Consegna
Nel testo di lettura, in quali anni Russo ha fatto parte della Direzione distrettuale antimafia di Palermo?

Testo di lettura
* * * * *

E ancora: “Se il collega Di Matteo ha inteso manifestare il proprio risentimento umanamente comprensibile per non essere stato nominato alla prestigiosa carica del Dap, dopo essere stato cercato dal ministro Bonafede, siamo davanti a un fatto di natura esclusivamente personale e che non meritava una ribalta pubblica. Se invece, come lui implicitamente paventa, l’improvvisa e incoerente decisione del ministro e’ stata in qualsiasi modo condizionata da eventi esterni legati all’insofferenza di detenuti mafiosi che erano preoccupati dell’arrivo di Di Matteo alla poltrona del Dap, e’ inopportuno che lui ne abbia parlato da Giletti se gia’ aveva fatto tempestiva denuncia, come mi auguro, nelle sedi competenti. Se pero’ questa denuncia non e’ stata fatta a suo tempo – prosegue Russo, che dal 1994 al 2008 ha fatto parte della Direzione distrettuale antimafia di Palermo – trovo censurabile che un magistrato, peraltro componente del Csm, se ne ricordi dopo due anni intervenendo occasionalmente in una trasmissione televisiva e innescando un cortocircuito istituzionale che non fa bene al nostro Paese, impegnato in un momento delicato”.

* * * * *

(Voci salvate da una raccolta)
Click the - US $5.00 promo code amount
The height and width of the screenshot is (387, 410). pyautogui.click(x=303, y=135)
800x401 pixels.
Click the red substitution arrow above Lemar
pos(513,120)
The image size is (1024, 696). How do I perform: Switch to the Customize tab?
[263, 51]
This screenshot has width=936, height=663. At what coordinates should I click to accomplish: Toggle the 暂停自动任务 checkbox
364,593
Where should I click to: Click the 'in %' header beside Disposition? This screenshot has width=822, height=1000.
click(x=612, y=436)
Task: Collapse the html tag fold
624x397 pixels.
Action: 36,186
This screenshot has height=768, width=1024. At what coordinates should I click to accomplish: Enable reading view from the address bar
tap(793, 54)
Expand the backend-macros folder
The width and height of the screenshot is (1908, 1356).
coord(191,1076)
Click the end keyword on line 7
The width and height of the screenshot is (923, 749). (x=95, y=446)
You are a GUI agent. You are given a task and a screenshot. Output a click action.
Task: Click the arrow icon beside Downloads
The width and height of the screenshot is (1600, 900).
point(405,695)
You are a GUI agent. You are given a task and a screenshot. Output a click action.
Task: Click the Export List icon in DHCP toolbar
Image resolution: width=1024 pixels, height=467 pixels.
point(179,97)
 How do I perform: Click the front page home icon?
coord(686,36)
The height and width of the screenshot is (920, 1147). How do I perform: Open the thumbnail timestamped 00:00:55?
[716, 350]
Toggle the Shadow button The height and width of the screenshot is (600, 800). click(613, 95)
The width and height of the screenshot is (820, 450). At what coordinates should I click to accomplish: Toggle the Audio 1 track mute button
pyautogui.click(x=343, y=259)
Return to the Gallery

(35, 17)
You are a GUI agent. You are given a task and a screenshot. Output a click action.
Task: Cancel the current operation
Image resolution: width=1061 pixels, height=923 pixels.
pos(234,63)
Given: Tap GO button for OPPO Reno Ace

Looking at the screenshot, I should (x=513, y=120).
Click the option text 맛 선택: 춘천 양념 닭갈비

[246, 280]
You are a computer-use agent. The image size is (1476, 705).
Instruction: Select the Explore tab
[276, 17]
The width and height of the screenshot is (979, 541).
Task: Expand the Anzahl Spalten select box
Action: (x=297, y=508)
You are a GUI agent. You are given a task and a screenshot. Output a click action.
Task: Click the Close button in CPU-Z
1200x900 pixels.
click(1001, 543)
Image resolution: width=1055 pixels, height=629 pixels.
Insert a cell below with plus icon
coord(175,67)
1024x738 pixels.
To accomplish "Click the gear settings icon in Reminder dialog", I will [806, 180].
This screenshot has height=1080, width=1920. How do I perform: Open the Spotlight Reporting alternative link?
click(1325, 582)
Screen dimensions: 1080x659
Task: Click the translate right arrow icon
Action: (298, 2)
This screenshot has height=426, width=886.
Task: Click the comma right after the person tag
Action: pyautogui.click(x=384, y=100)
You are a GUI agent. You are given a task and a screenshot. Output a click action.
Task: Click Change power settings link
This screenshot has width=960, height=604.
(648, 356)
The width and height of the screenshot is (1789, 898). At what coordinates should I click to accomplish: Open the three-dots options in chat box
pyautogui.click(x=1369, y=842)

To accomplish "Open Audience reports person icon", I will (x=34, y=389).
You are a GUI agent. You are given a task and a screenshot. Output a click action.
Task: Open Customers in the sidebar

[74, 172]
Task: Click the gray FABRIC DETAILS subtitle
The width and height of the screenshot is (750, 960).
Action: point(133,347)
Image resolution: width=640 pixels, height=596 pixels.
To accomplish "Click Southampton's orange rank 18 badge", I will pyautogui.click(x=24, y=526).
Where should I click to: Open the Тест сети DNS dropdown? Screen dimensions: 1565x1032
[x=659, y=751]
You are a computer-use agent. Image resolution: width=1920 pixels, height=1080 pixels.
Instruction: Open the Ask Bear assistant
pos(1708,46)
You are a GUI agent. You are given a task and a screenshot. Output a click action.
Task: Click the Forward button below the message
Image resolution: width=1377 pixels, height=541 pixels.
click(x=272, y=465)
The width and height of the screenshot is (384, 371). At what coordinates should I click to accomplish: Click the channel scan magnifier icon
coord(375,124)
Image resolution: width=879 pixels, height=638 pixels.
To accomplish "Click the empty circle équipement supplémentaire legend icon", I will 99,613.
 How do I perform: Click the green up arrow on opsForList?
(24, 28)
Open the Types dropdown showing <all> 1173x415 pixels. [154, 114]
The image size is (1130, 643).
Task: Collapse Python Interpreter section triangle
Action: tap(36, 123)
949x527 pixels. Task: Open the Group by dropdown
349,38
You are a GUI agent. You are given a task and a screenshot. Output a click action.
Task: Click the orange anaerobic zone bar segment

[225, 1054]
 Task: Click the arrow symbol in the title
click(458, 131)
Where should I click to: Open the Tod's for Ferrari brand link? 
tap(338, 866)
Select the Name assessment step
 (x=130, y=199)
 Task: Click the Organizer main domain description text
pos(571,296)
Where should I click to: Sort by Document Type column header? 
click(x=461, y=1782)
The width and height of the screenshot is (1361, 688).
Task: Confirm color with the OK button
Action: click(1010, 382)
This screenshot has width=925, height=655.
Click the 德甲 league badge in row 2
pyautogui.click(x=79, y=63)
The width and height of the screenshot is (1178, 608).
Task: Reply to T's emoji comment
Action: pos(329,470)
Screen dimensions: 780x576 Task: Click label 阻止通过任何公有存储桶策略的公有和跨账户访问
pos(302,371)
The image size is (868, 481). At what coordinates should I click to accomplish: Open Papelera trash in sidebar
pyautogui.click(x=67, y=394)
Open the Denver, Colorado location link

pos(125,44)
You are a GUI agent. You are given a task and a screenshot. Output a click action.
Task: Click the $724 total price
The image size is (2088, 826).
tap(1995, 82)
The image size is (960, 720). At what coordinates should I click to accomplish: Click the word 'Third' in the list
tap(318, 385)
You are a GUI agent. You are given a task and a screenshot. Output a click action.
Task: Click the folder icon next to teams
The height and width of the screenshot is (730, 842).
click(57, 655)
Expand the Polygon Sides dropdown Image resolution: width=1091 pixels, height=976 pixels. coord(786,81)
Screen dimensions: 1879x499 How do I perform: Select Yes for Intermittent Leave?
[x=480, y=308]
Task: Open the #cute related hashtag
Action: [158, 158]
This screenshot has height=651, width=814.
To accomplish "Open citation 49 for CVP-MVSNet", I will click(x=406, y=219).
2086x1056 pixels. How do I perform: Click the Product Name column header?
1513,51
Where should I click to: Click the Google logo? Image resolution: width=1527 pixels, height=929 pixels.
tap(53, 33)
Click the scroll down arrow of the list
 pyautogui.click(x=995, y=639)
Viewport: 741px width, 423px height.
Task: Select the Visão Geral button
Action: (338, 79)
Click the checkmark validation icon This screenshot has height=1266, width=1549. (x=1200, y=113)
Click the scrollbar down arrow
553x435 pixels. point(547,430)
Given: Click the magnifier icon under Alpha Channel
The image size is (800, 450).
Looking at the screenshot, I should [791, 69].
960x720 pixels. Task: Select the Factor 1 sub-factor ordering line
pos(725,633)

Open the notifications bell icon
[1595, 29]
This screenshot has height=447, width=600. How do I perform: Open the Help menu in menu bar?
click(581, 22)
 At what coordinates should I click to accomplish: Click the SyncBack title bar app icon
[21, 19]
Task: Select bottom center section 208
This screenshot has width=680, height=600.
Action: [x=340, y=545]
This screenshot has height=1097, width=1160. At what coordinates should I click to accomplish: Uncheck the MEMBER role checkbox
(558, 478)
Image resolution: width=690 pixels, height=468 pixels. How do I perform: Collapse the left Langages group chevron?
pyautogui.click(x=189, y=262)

* * * * *

Soluzione
Dal 1994 al 2008.